When MiFID II comes in, dark pools will be looking at a twin volume cap. During a continuing 1 year period, only 4% of the total trading in an single stock can occur in any one dark pool. Simultaneously, trading of any stock across dark pools is capped to 8% of total volume. Violating each of these new rules means trading in that security is banned for the next six months.

Industry analysts have predicted that London will be predominantly hit by the caps as the majority of daily equity trading in Europe takes place in the UK. The effect of MiFID II will depend on the type of business you undertake and the structure of your fund. If you are a MiFID investment advisory firm the key areas of MiFID II which will be applicable to you are:

  • Client classification: Pension schemes will not be routinely classified as professional clients and therefore will need to be changed to professional status;
  • Client disclosures: Further admissions will have to be made to your clients, the offshore GP or manager.
  • Product governance: New rules are being brought in in relation to product governance. These rules could mean further disclosures to your clients;
  • Telephone taping: There is an exclusion to these new rules which will apply to PE fund managers. Nevertheless, these rules will still apply to an advisor.
  • Inducements: There are further instructions on inducements, especially in relation to third party research.
  • Knowledge and competence: MiFID II enforces requirements which will possibly necessitate further training and assessment;
  • Remuneration: Firms will be required to have a compensation policy in place. These policies will not be as strict as those for fund managers although will entail modifications to your current policies.
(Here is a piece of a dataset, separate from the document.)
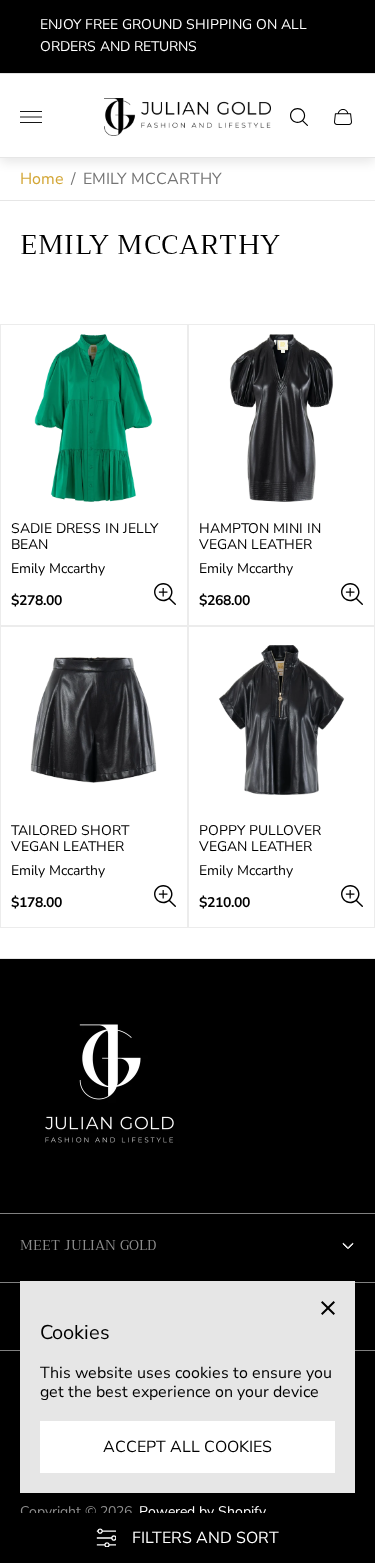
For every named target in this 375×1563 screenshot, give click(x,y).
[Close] (328, 1308)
When MiFID II comes into force you will have to update some of your policies, procedures and possibly agreements. Some of the new rules will be hard to put in to practice, so it will be vital to make sure that you take a fitting approach appropriate to the asset class as opposed to using non-tailored policies.

Managers or advisers who are currently fundraising or planning to begin fundraising in the close future must make sure that their fund documents and investment management/advisory agreements have captured the increased disclosure required. Client categorisation procedures must be restructured and policies around telephone recording should be developed for any relevant business.